Vielen Dank im Voraus


----------



## Thallius (14. Feb 2018)

Die Exceldatei muss ja auf irgendeinem Server liegen. Dort wirst du ja sicher nicht mit JavaScript arbeiten sondern eher mit Node, php, Python oder einer anderen Webserver tauglichen Sprache oder?


----------



## KarlTheodor (14. Feb 2018)

Ja da hast du Recht. Allerdings kenne ich mich nur mit Java und Html aus.
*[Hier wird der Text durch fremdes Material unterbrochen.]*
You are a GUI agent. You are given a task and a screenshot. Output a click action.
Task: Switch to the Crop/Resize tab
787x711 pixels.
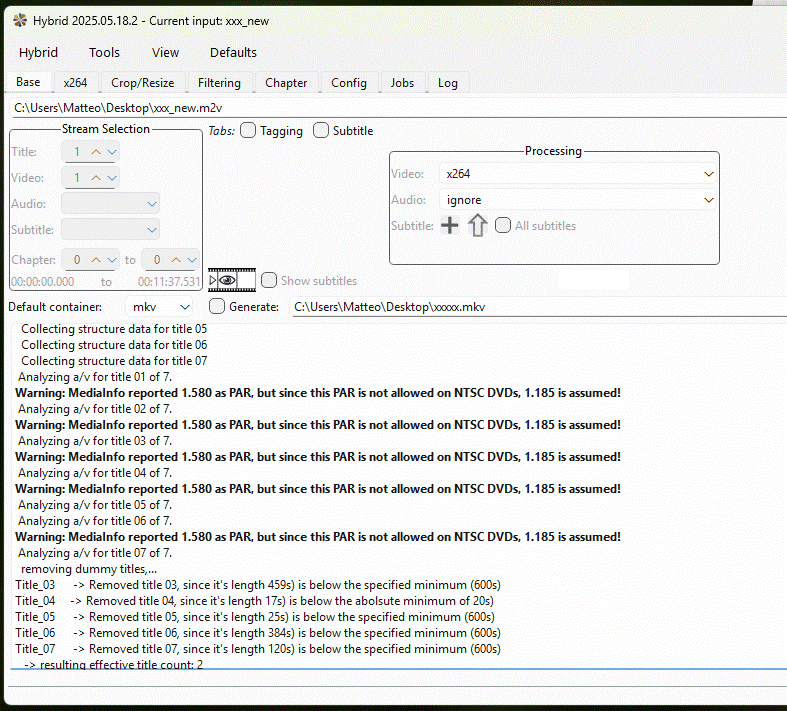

Deshalb meine Frage: Ist das auch mit Java möglich?


----------



## Thallius (14. Feb 2018)

redest du von Java oder JavaScript?


----------



## mrBrown (14. Feb 2018)

Thallius hat gesagt.:


> nicht mit JavaScript arbeiten sondern eher mit Node


Und wie nutzt man Node.*js*, wenn man auf JavaScript verzichtet?


----------